Look below for the line holding "Screen dimensions: 386x381" and the line holding "Go to next order". Transcribe exactly those lines and all lines between them, nothing more.

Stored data
================

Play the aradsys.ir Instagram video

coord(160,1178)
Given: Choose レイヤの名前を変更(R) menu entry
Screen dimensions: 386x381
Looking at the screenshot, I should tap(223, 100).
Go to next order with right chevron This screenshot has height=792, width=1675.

================

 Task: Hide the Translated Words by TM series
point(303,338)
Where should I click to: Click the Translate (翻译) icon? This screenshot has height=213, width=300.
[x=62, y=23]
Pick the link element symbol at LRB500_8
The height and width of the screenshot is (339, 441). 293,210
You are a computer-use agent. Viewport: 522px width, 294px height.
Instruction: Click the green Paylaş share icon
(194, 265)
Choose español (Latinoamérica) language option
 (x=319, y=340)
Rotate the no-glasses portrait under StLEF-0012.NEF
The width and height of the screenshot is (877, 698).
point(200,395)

================

Result for this exercise:
Screen dimensions: 386x381
Looking at the screenshot, I should tap(223, 100).
Go to next order with right chevron This screenshot has height=792, width=1675.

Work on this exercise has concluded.